Pixel coordinate grounding data:
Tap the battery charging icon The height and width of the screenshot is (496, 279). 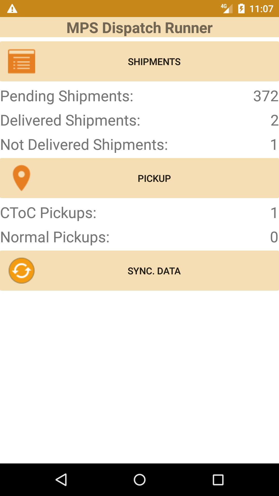(x=241, y=9)
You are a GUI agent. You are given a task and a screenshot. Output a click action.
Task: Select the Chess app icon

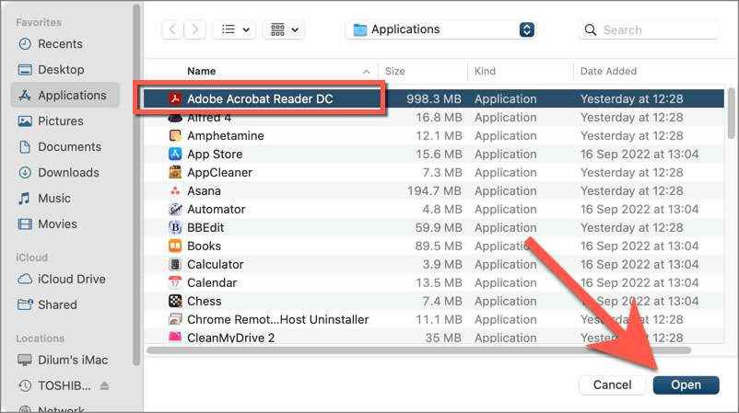175,301
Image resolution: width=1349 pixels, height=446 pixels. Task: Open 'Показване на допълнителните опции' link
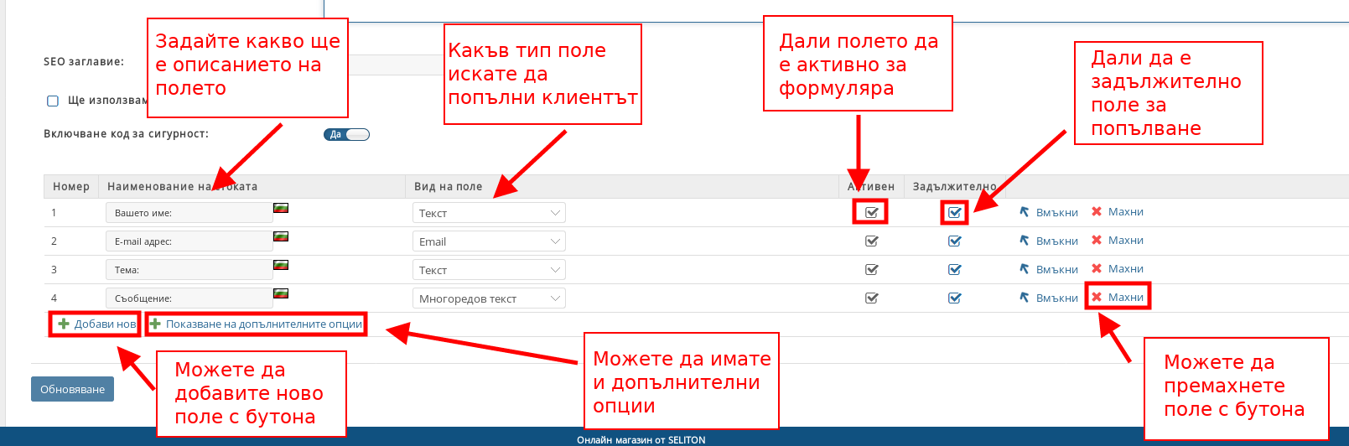click(263, 324)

What you will do
Exactly the lines from the one containing "Task: Select the Chess app icon" through the last line of the data above should be output, both ends included, with every picture left out.

Answer for this exercise
Task: Select the Chess app icon

175,301
Image resolution: width=1349 pixels, height=446 pixels. Task: Open 'Показване на допълнителните опции' link
click(263, 324)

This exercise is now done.